Hi all,
I have 12 RNA-seq samples that represent 4 different cell lines each done in triplicate, as below:
fastq Condition CellLine 64 64-C232_3_S11_R1_001.fastq.gz Control C1 73 73-C232_2_S10_R1_001.fastq.gz Control C1 84 84-C232_1_S4_R1_001.fastq.gz Control C1 65 65-C229_2_S3_R1_001.fastq.gz Control C2 76 76-C229_3_S12_R1_001.fastq.gz Control C2 81 81-C229_3_S5_R1_001.fastq.gz Control C2 62 62-232_3_S1_R1_001.fastq.gz Disease D1 63 63-232_3_S2_R1_001.fastq.gz Disease D1 89 89-232_1_S7_R1_001.fastq.gz Disease D1 71 71-348_4_S8_R1_001.fastq.gz Disease D2 86 86-348_3_S6_R1_001.fastq.gz Disease D2 88 88-348_4_S9_R1_001.fastq.gz Disease D2
So, C1, C2, D1, and D2 are all independent cell lines, and really I'd like to know what is different in Control vs Disease. Of note, C1/D1 and C2/D2 are not paired cell lines (e.g. healthy and disease derived from the same individual). As such, the straightforward design of ~ CellLine + Condition
gives the model matrix not full rank error. I can, however, use a custom design matrix as suggested in the vignette as follows:
dds <- DESeqDataSetFromMatrix(countData=counts, colData=mapping, design= ~1) dds$indn <- factor(c(1,1,1,2,2,2,1,1,1,2,2,2)) mm1 <- model.matrix(~ Condition + Condition:indn, colData(dds)) > mm1 (Intercept) ConditionDisease ConditionControl:indn2 ConditionDisease:indn2 64 1 0 0 0 73 1 0 0 0 84 1 0 0 0 65 1 0 1 0 76 1 0 1 0 81 1 0 1 0 62 1 1 0 0 63 1 1 0 0 89 1 1 0 0 71 1 1 0 1 86 1 1 0 1 88 1 1 0 1
I then extract the results as follows:
> resultsNames(dds) [1] "Intercept" "ConditionDisease" "ConditionControl.indn2" [4] "ConditionDisease.indn2" > res <- results(dds, contrast=c(0,1,0,0))

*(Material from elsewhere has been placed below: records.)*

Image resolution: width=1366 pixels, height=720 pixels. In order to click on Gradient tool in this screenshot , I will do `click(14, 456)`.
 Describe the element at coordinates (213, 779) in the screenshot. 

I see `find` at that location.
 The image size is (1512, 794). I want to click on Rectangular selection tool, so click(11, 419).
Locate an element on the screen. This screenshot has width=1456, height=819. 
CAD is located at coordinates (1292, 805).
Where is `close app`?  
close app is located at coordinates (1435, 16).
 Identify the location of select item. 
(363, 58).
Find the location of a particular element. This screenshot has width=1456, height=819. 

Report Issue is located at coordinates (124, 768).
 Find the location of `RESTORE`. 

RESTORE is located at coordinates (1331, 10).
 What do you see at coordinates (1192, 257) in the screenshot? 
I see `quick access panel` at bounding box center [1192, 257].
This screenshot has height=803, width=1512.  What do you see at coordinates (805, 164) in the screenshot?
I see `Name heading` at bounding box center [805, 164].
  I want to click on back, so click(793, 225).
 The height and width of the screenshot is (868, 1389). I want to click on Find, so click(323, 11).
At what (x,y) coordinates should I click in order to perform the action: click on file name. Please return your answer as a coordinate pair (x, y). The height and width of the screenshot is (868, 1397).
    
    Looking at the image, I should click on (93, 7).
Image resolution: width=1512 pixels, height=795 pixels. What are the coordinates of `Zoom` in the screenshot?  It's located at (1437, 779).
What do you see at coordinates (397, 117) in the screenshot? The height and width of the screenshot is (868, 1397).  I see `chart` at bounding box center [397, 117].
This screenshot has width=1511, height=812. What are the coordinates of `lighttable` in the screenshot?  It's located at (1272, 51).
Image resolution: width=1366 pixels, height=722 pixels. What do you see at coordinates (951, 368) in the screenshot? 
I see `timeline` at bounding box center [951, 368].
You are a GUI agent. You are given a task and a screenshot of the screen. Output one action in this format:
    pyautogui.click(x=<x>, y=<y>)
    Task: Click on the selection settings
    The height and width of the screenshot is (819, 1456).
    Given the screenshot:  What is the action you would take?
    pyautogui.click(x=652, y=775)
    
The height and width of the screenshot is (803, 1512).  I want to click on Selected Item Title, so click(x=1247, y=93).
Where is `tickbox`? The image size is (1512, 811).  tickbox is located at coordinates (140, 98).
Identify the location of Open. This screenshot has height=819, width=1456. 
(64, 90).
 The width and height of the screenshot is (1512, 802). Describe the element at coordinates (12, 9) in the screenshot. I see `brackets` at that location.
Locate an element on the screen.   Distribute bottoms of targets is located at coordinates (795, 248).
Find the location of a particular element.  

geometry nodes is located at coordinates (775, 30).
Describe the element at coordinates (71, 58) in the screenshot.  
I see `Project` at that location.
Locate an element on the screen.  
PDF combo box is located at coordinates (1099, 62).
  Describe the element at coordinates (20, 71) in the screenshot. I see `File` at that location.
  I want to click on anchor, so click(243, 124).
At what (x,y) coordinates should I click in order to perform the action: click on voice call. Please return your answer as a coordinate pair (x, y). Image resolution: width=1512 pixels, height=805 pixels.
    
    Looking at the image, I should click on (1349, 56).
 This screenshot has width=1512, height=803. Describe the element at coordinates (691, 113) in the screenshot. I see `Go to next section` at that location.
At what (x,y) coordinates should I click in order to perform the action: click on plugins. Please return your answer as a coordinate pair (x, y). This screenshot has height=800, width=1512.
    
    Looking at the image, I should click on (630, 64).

Is this the correct way to extract the Condition effect while controlling for the fact that I have triplicate samples from different cell lines? I've looked through the various posts here/Biostars/seqanswers but can't seem to find this exact situation. I suppose we should have used paired cell lines, right? Thanks in advance for any help!
Thanks for the answer Michael. I suppose in the future I should ask this group to use paired cell lines if possible.